[Task prompt] Which lines of the data below include the string "Viewport"? Return each of them.

Stored data
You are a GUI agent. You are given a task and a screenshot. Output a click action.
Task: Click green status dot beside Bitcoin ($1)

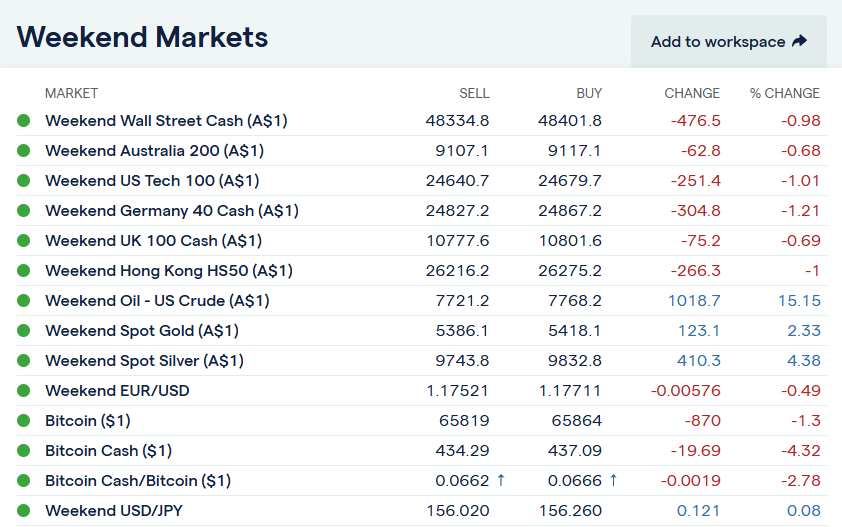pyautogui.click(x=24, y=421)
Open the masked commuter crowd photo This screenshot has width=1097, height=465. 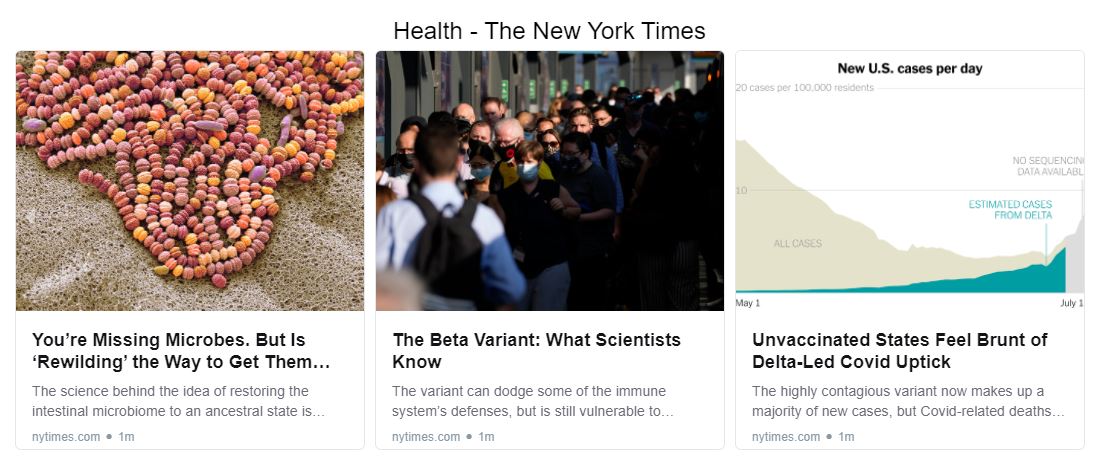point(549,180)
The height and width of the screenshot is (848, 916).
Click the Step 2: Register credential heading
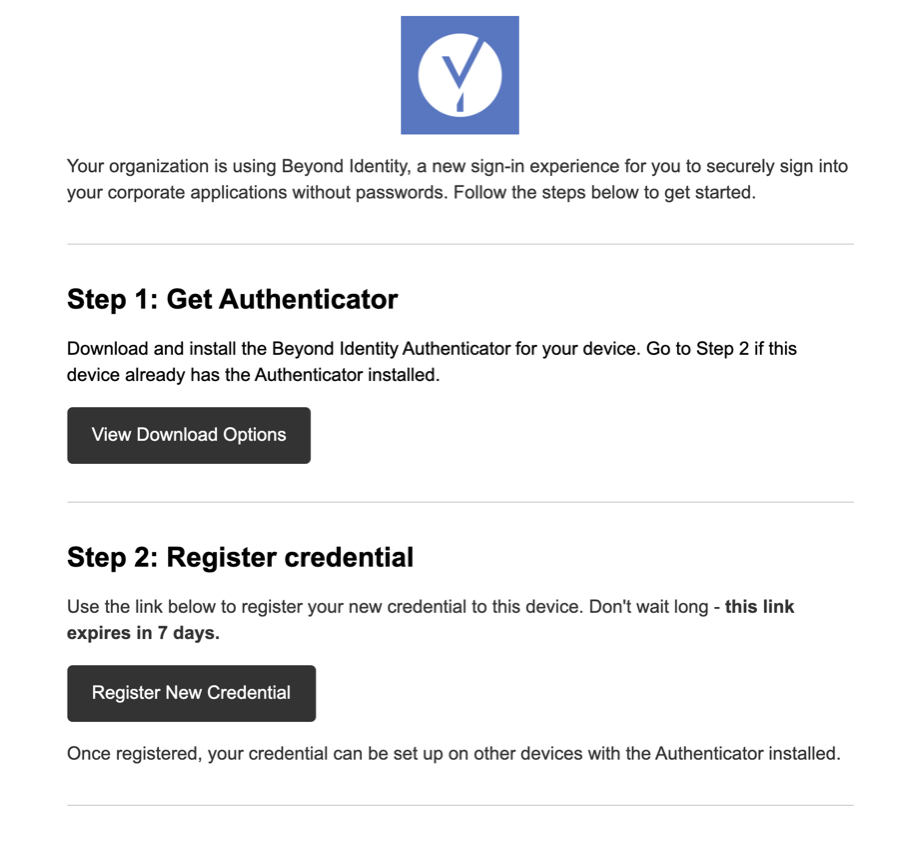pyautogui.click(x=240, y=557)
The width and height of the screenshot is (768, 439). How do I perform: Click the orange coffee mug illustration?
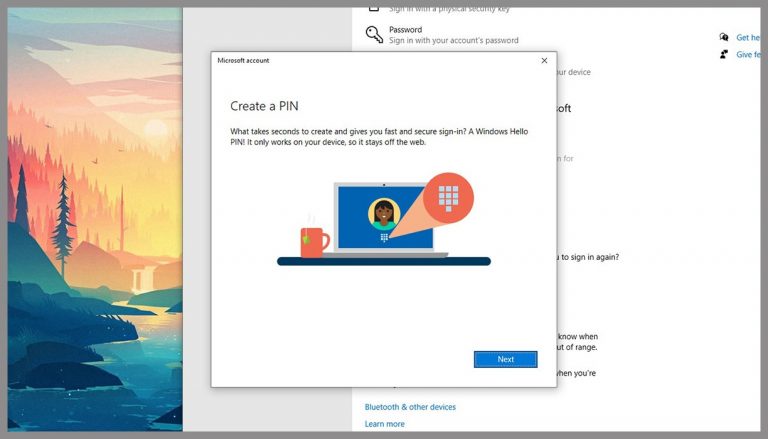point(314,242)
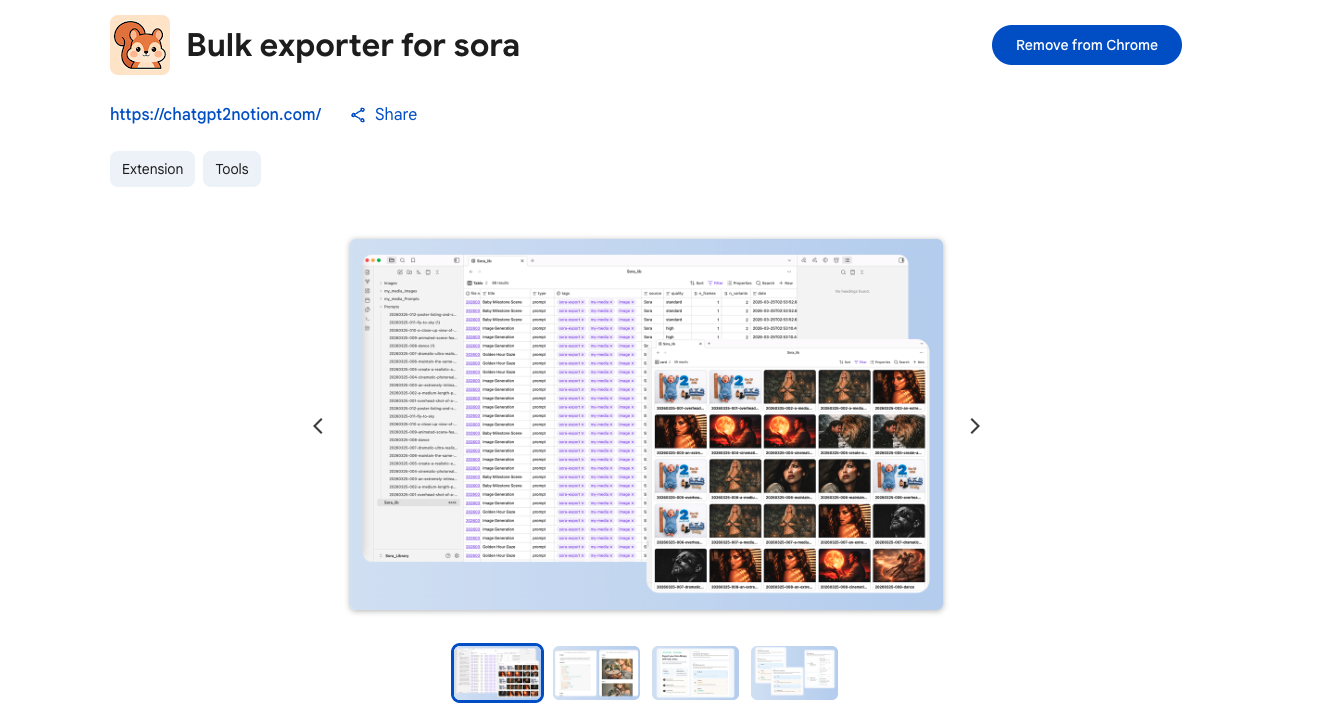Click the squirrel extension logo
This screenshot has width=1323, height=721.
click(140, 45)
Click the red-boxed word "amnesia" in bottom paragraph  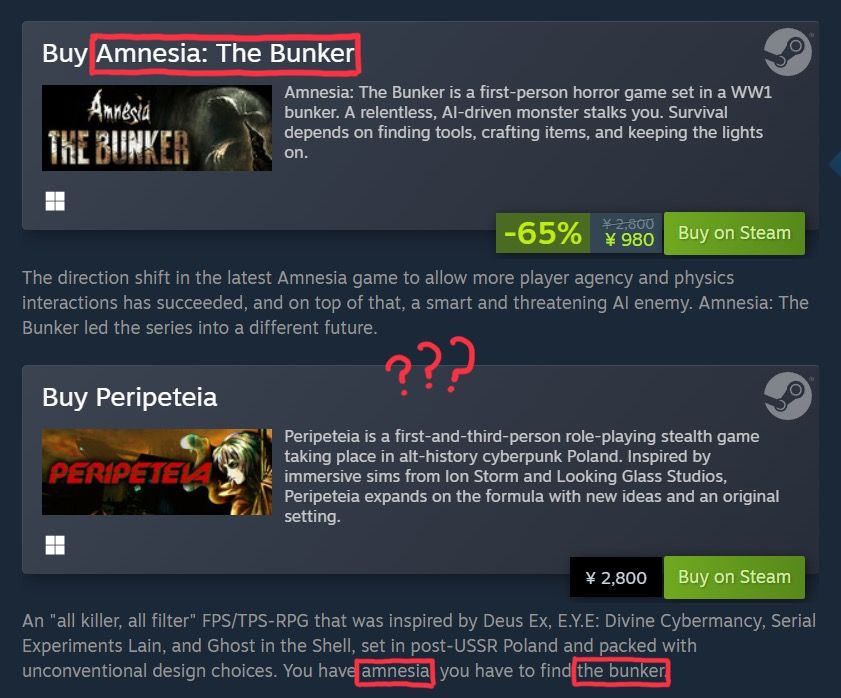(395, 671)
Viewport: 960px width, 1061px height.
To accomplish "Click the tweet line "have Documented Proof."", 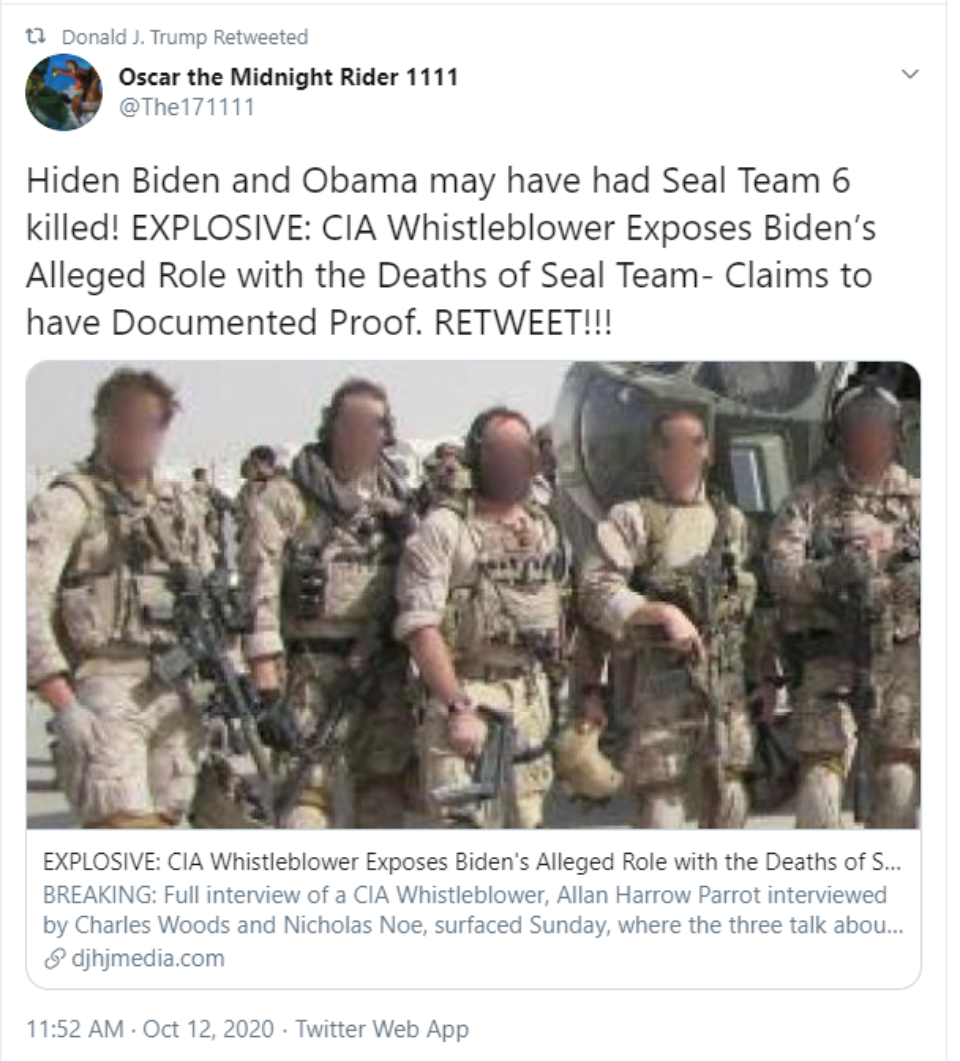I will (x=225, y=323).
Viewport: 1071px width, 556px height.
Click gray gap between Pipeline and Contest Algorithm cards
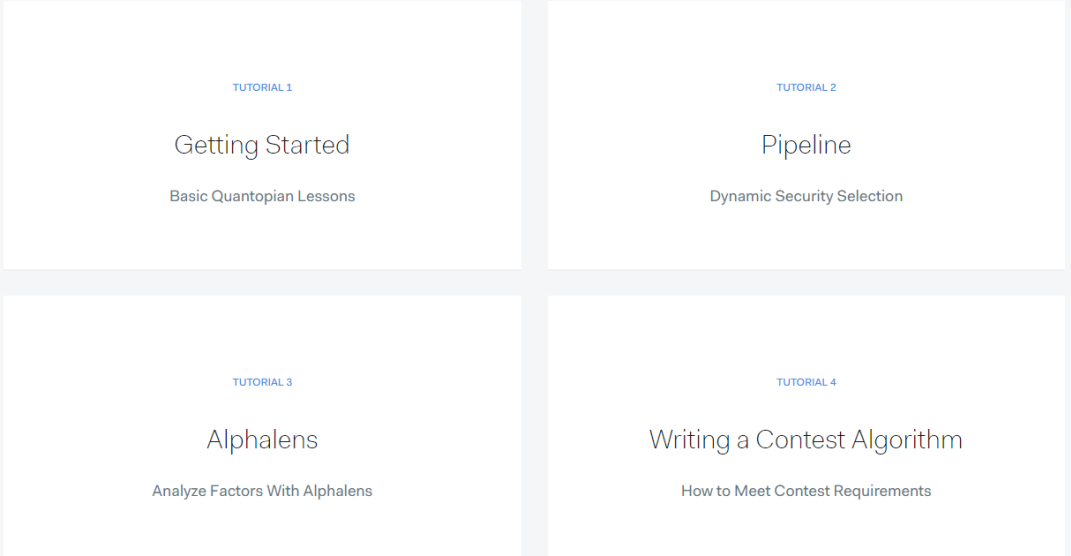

[Exercise answer]
Viewport: 960px width, 1061px height.
Viewport: 1071px width, 556px height.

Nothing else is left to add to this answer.